*RECORD SET:*
● ● ● ●
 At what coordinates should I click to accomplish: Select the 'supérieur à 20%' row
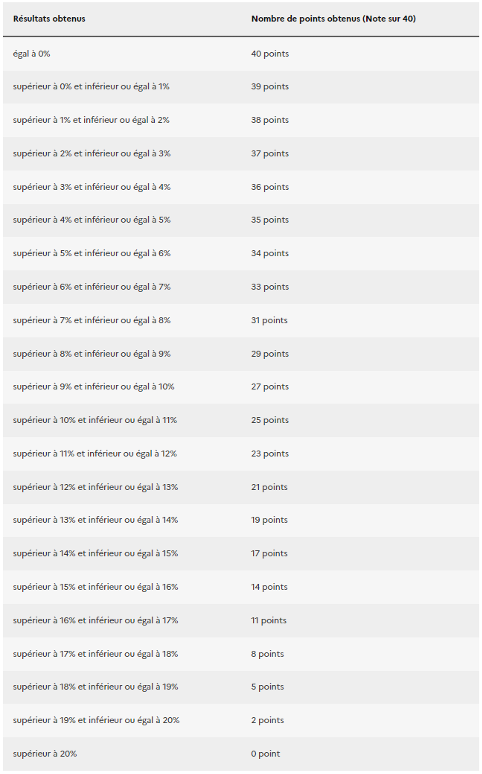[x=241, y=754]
● ● ● ●
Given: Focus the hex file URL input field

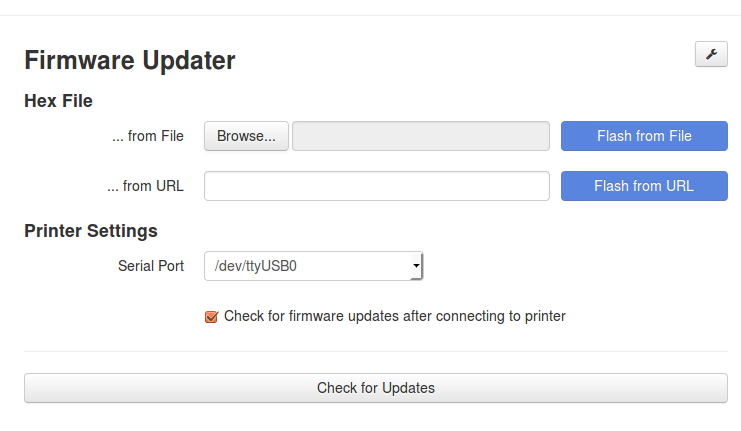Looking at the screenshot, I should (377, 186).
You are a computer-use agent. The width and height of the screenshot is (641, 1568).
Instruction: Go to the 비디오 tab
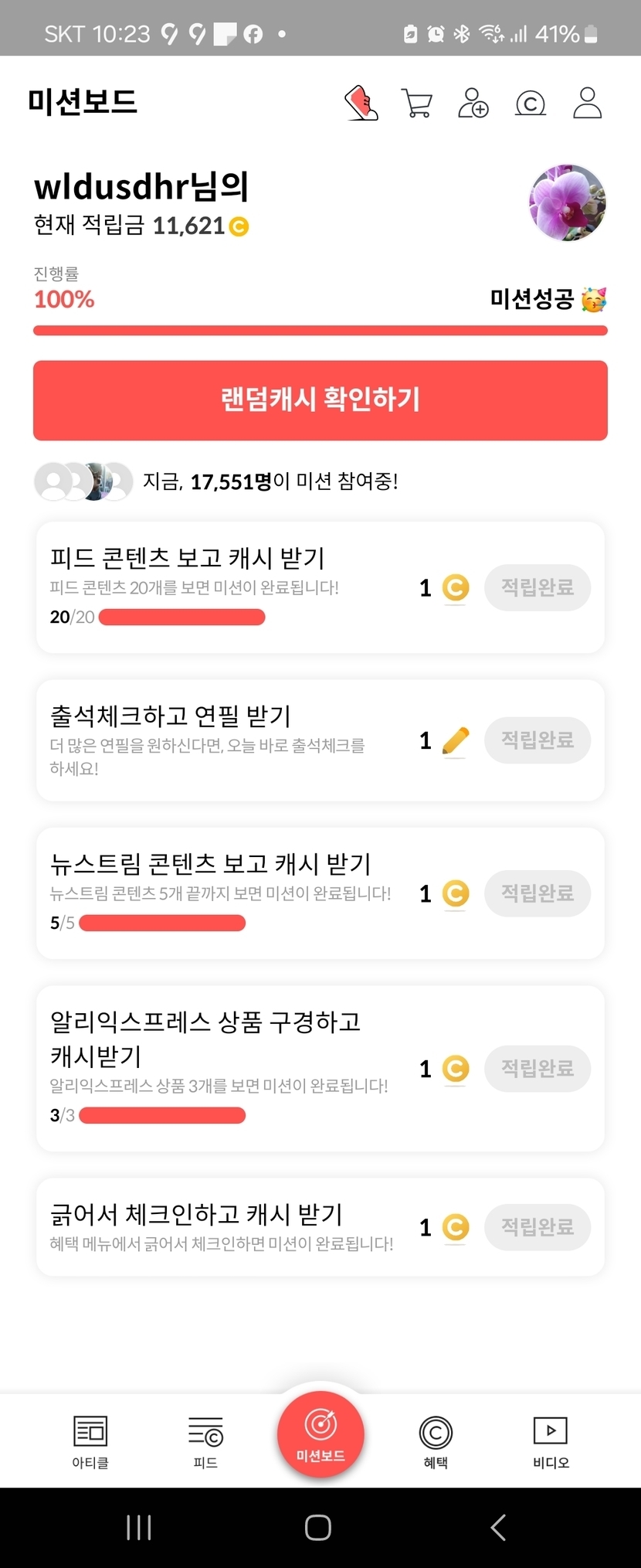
● ● ● ●
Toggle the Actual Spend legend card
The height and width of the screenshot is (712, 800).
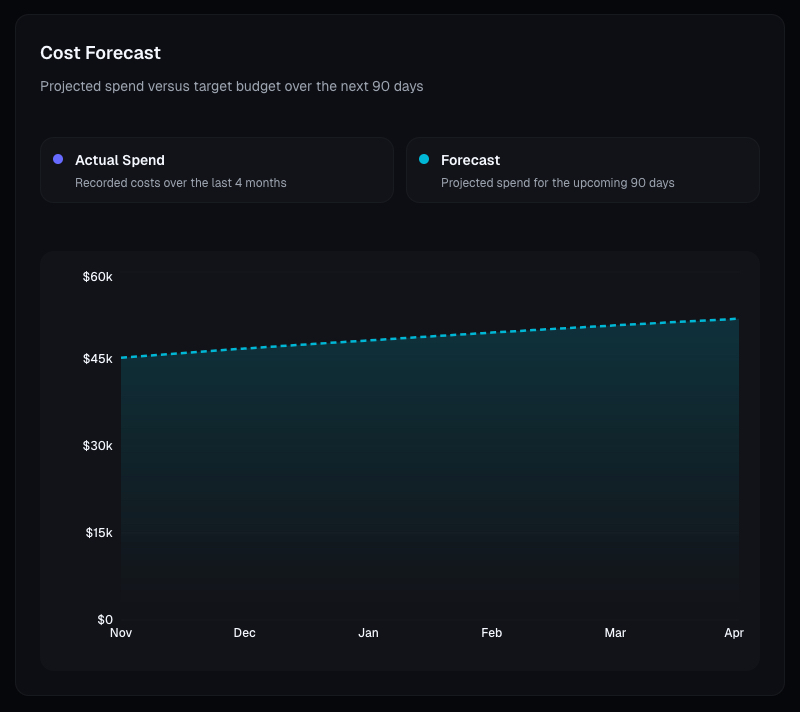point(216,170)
● ● ● ●
Give as a numbered list the lines of the rows beginning with the line that contains "You are a computer-use" and continuing through the line that contains "Instruction: Go to the 비디오 tab", leaving out any blank lines.

*RESPONSE TO THIS EXERCISE:*
1. You are a computer-use agent. The width and height of the screenshot is (641, 1568).
2. Instruction: Go to the 비디오 tab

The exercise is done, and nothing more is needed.